The limitations in this study included its cross-sectional design and the limited number of similar studies conducted in the study area with which to compare our findings. The retrospective nature of this study limited the inclusion of all possible factors that could affect TB infection. Similarly, using secondary data by excluding patients with incomplete records is an additional limitation of this study. The lack of some important variables in the ART register may decrease the ability of our study findings to explain the association between the dependent and independent variables.

Conclusion

The present study demonstrated that the implementation of TB screening among individuals with HIV infection in the Gambella region was higher than that in many African countries, as well as in other parts of Ethiopia. However, despite improvements, implementation of IPT was below national and WHO recommendations. This low IPT coverage is the result of a number of barriers that require the attention of policymakers and implementers of IPT services. Overall, TB diagnostic approaches and available preventive measures should be strengthened by implementing the existing national and WHO recommendations.
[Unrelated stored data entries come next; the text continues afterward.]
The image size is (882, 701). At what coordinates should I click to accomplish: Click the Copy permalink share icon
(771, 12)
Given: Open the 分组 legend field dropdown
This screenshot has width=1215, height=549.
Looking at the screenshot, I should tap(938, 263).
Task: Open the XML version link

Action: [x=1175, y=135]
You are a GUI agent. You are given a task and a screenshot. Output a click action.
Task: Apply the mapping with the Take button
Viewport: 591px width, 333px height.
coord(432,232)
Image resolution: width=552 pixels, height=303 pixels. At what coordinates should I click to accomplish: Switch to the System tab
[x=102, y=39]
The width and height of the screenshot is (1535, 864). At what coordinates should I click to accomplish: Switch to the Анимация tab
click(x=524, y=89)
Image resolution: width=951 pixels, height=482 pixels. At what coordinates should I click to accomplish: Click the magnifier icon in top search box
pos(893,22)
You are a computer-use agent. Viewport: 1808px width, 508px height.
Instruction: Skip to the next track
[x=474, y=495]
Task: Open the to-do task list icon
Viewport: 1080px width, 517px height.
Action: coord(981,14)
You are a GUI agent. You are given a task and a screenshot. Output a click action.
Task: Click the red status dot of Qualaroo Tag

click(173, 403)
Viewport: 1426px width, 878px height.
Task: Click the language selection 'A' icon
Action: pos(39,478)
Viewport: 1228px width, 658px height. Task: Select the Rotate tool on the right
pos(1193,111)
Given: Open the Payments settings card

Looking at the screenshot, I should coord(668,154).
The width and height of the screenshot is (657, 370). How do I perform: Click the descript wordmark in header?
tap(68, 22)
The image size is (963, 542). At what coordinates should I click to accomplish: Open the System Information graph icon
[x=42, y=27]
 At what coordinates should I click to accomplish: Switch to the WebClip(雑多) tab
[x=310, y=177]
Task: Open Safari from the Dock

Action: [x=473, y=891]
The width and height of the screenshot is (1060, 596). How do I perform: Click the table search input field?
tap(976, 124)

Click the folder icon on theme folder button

Ongoing support of health care workers through continuous capacity building and experience sharing can serve to advance the implementation of TB screening and IPT initiation. Additionally, service providers must be part of the solution by ensuring complete documentation and strengthening rapid diagnostics as well as providing targeted patient education and counseling (to men and PLHIV age >45 years) so as to create awareness about the benefits and importance of IPT and improve its uptake. Moreover, prospective studies are needed, which include all factors that might influence the risk of TB among PLHIV. Additionally, collaborative research comprising several regions of the country are recommended to provide a more balanced view of TB infection and potential risk factors among patients with HIV infection.

Acknowledgements

We would like to thank Ethiopian Public Health Association (EPHA), Gambella Regional Health Bureau, Gambella Hospital, and ART data clerks for administrative support and facilitating data collection.

Footnotes

Declaration of conflicting interest: The authors declare that there is no conflict of interest.

Funding: This research received no specific grant from any funding agency in the public, commercial, or not-for-profit sectors.

Authors’ contributions: MA conceived and designed the study, carried out data collection, performed the statistical analysis, wrote the final report, and reviewed and edited the final draft of the manuscript. ND participated in designing the study, performing the statistical analysis, and reviewing and editing the final draft of the manuscript. Both authors read and approved the final manuscript.